EXCERPT PROVIDED –
-------

The notion that surface ships, including aircraft carrier groups, are vulnerable is more than theory.

American military chiefs have been left dumbstruck by an undetected Chinese submarine popping up at the heart of a recent Pacific exercise and close to the vast U.S.S. Kitty Hawk - a 1,000ft supercarrier with 4,500 personnel on board.

By the time it surfaced the 160ft Song Class diesel-electric attack submarine is understood to have sailed within viable range for launching torpedoes or missiles at the carrier. . . . The incident . . . took place in the ocean between southern Japan and Taiwan. . . . The lone Chinese vessel slipped past at least a dozen other American warships which were supposed to protect the carrier from hostile aircraft or submarines. And the rest of the costly defensive screen, which usually includes at least two U.S. submarines, was also apparently unable to detect it. . . [T]he encounter has forced a serious re-think of American and Nato naval strategy as commanders reconsider the level of threat from potentially hostile Chinese submarines.

-------

TASKS AND EXERCISES –
1) In the passage about the Chinese submarine near the U.S.S. Kitty Hawk, rewrite the paragraph beginning "By the time it surfaced" as a short bulleted list that keeps its main facts.
2) According to the passage about the Chinese submarine, how many personnel are on board the U.S.S. Kitty Hawk?
3) Continue the passage about the Chinese submarine and the U.S.S. Kitty Hawk from its last sentence.

-------

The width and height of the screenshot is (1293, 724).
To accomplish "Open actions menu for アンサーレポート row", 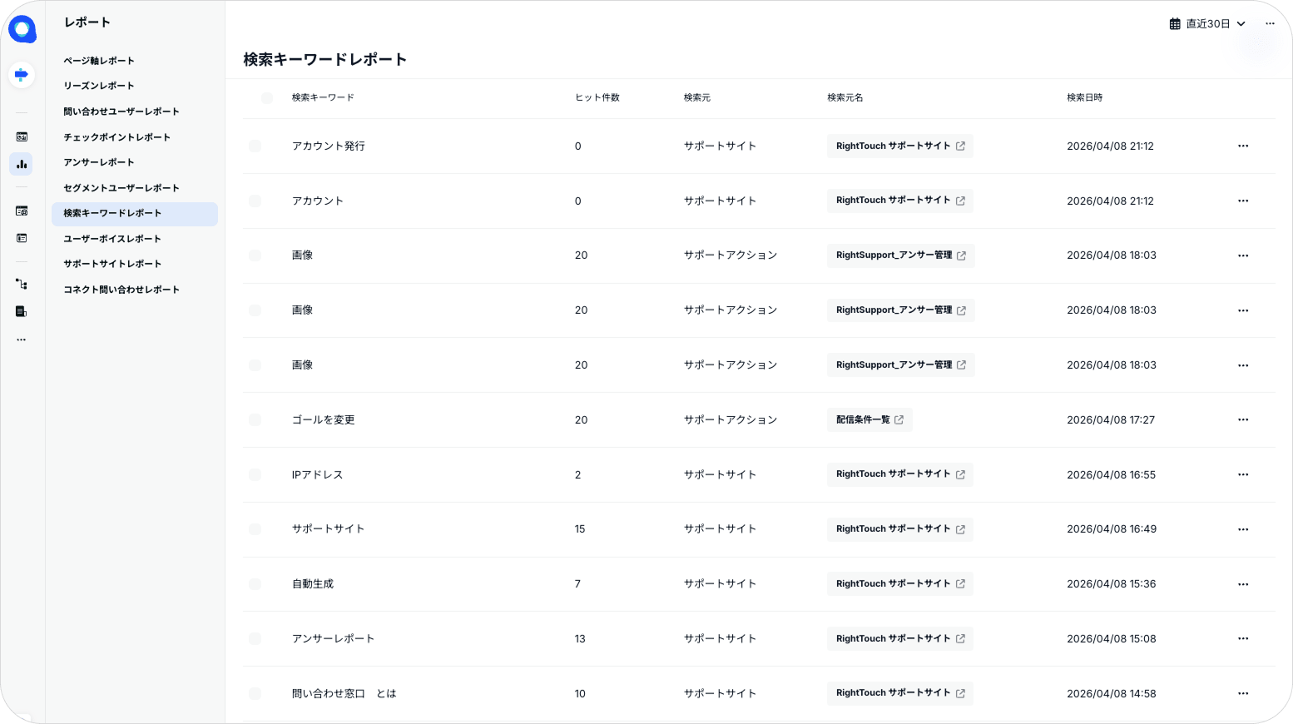I will pos(1242,639).
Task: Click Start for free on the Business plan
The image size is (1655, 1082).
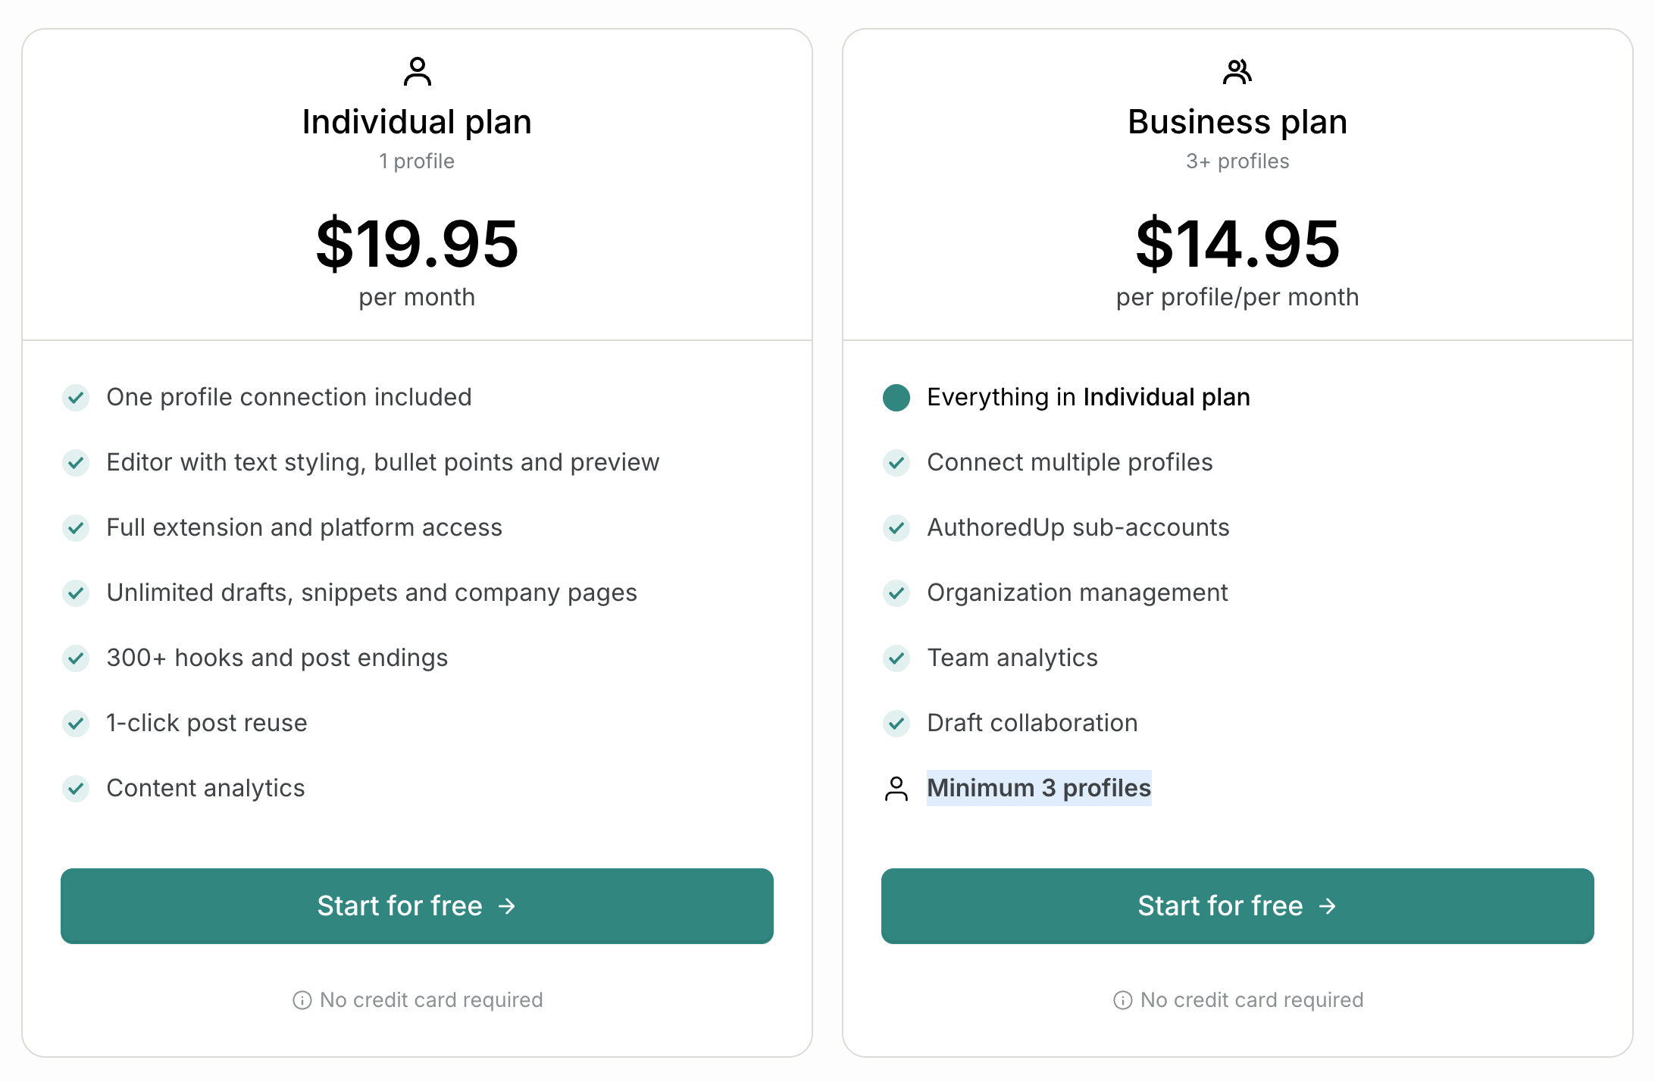Action: (x=1237, y=905)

-------

TASK-BY-TASK OUTPUTS –
1)
- The 160ft Song Class diesel-electric attack submarine is understood to have come within viable range to launch torpedoes or missiles at the carrier before it surfaced.
- The incident took place in the ocean between southern Japan and Taiwan.
- The lone Chinese vessel slipped past at least a dozen American warships meant to protect the carrier from hostile aircraft or submarines.
- The rest of the defensive screen, which usually includes at least two U.S. submarines, apparently failed to detect it as well.
- The encounter has forced a serious re-think of American and Nato naval strategy, as commanders reconsider the threat from potentially hostile Chinese submarines.

2) 4,500 personnel.

3)
This is one of multiple incidents that have shown the vulnerability of surface ships to hostile attacks, a threat that has been seriously discussed since the Falklands War, has resurfaced in multiple exercises, and has also come up in the recent conflicts between Israel and guerillas in Lebanon.

Navy advocates have time and again come back with the rejoinder that their anti-submarine screens and point defense systems keep the ships safe. But, this is becoming a dubious claim. Increasingly, the fact that there a very few nations in the blue seas interested in directing hostile fire at U.S. naval forces is becoming a more plausible explanation.